» Problem requirements
Among the lines below, copy each one in which "will" appears.
===== Study material
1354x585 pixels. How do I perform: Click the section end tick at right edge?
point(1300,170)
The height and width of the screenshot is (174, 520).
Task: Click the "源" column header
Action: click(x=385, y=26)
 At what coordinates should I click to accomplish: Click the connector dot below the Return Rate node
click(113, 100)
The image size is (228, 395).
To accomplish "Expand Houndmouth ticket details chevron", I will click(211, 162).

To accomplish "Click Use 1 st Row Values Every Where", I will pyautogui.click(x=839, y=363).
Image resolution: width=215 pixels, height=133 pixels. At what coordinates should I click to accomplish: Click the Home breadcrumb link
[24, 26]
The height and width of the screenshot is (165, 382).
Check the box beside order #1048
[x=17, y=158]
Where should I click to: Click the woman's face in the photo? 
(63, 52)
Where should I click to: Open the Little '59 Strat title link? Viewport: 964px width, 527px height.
==========
===== Study material
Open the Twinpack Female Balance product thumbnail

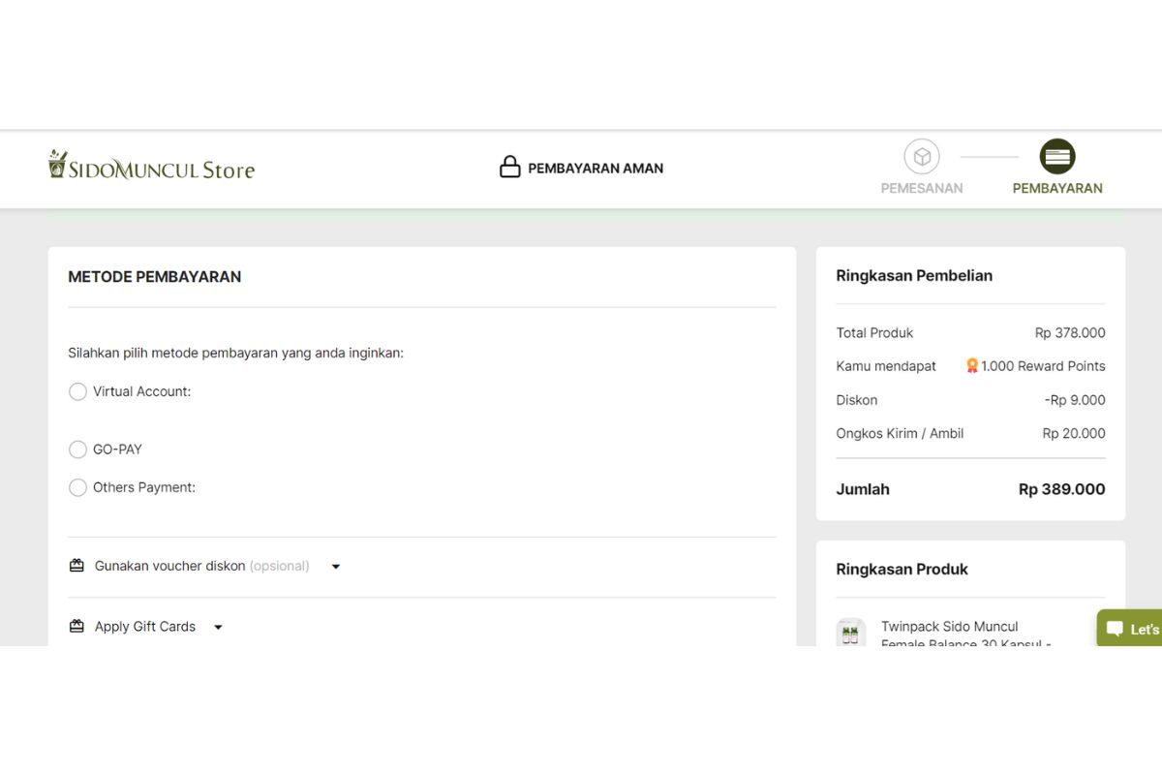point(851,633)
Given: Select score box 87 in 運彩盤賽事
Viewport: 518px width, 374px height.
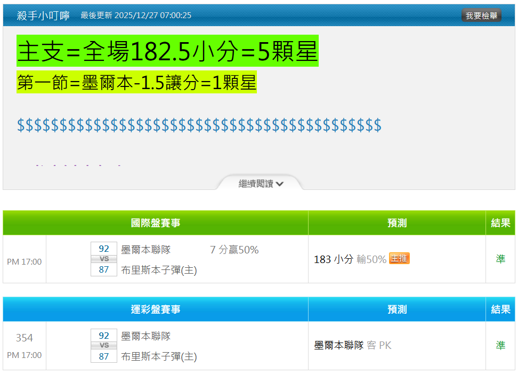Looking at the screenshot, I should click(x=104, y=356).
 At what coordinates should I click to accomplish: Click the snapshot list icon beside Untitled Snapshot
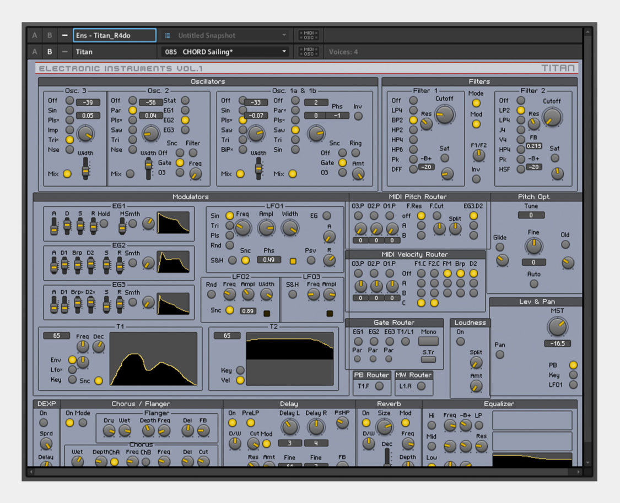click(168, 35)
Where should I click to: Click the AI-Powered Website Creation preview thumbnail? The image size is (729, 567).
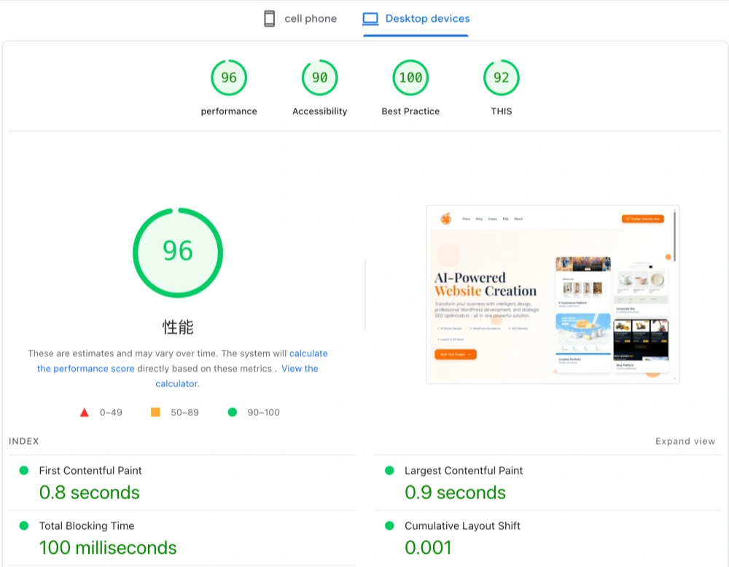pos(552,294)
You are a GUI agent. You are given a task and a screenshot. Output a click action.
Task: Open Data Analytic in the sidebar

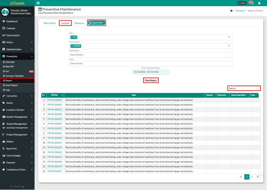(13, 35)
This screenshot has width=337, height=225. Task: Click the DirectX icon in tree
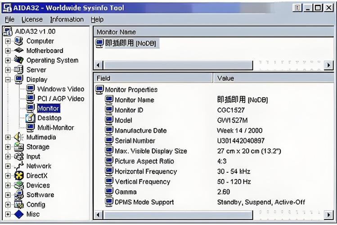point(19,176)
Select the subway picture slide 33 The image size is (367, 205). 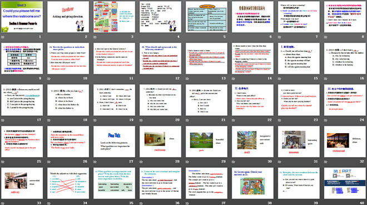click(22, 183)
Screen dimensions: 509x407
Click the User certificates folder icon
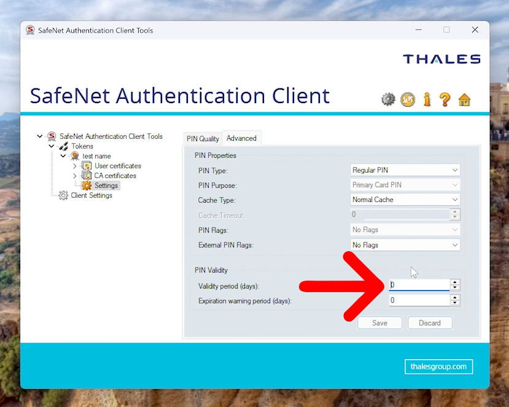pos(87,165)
==========
» Finished task
To accomplish "Expand Houndmouth ticket details chevron", I will click(211, 162).
To accomplish "Click Use 1 st Row Values Every Where", I will pyautogui.click(x=839, y=363).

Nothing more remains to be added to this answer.